* BEGIN Extract to read *
So, another element of dancing at the still point is self-expression, communication.  With this comes notions of integrity, self-awareness, honesty and truthfulness; seeking the purity and transparency of a stone’s ring.


SO FAR all the quotes from the four Quartets have come from Burnt Norton.  In the later Quartets, which are somewhat more expansive, less philosophically dense, Eliot continues with the broad theme of time and our relationship with it, introducing other types of timethat we can experience.

Firstly there is natural time, the time of nature and the ‘living seasons’.  In the following passage, in a style reminiscent of Ted Hughes, Eliot evokes an ancient pagan marriage ceremony.  Again dancing is mentioned, but this time the connotations of the dance are very different from that seen so far.

Keeping time,

Keeping the rhythm in their dancing

As in their living in the living seasons

The time of the seasons and the constellations

The time of milking and the time of harvest

The time of the coupling of man and woman

And that of beasts. Feet rising and falling.

Eating and drinking. Dung and death.
* END Extract to read *
* BEGIN Supplied information *
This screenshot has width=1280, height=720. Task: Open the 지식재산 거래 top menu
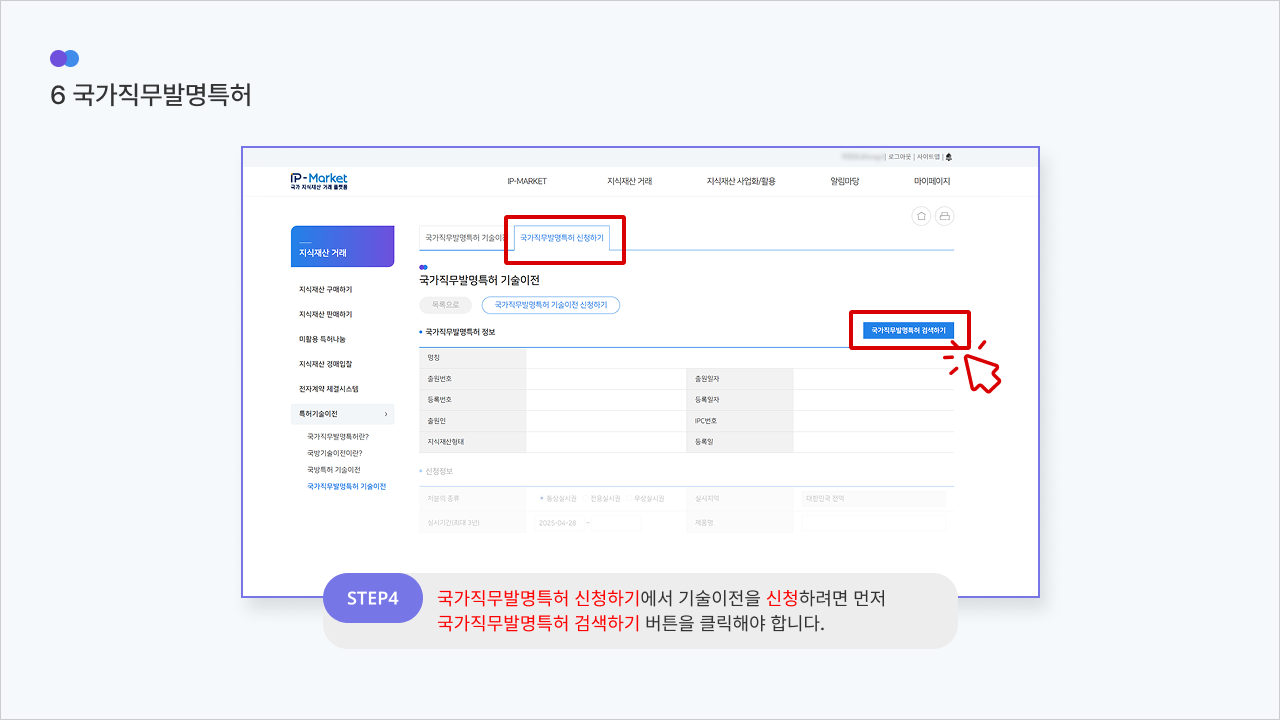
* END Supplied information *
Brief 1
According to the essay on Eliot's Four Quartets, which Quartet have all the quotes so far come from?
Brief 2
Pick up the essay on Eliot's Four Quartets right after its last line and keep writing.
The material after the essay is separate and has nothing to do with it.

Final answer 1
Burnt Norton.

Final answer 2
Although the imagery here is fairly positive, Eliot’s response to the pastoral scene is ambivalent.  If we read the poem out loud the insistent rhythm, combined with the earthy language, expresses the claustrophobia and narrowness of living this way – hemmed in by the recurrent cycle of the seasons, and caught up in purely animal concerns.  Feet rise only to fall.  We eat, drink, procreate (like beasts), only to die and rot, even our decomposing bodies caught up in the never-ending, outsideless circle of nature.  Rhythms from the animal realm perhaps.

By contrast Eliot later in the poem uses the ocean as an image for what he calls a ‘ground-swell time’.  This is something primordial, pre-human, unconscious.  He compares it in this passage with the anxious hours spent by women waiting for the return of their fishermen husbands…

…under the oppression of the silent fog

The tolling bell

Measures time not our time, rung by the unhurried

Ground swell, a time

Older than the time of chronometers, older

Than time counted by anxious worried women

Lying awake, calculating the future,

Trying to unweave, unwind, unravel

And piece together the past and the future,

And the ground swell, that is and was from the beginning,


The bell.

To use an image Eliot himself uses, our little lives, rushing around with our little plans and worries, are like waves on the ocean, rising and then falling.  We try in vain ‘to piece together the past and the future’.  Beneath us, within us, part of us, a ground-swell time rolls on unhurried, the chronology of birth and death.  And it’s this time that clangs the bell.

Thirdly there is the aspect of time as an ongoing continual process.

In my beginning is my end.  In succession

Houses rise and fall, crumble, are extended,

Are removed, destroyed, restored, or in their place

Is an open field, or a factory, or a by-pass.

Old stone to new building, old timber to new fires,

Old fires to ashes, and ashes to the earth

Which is already flesh, fur and faeces,

Bone of man and beast, cornstalk and leaf.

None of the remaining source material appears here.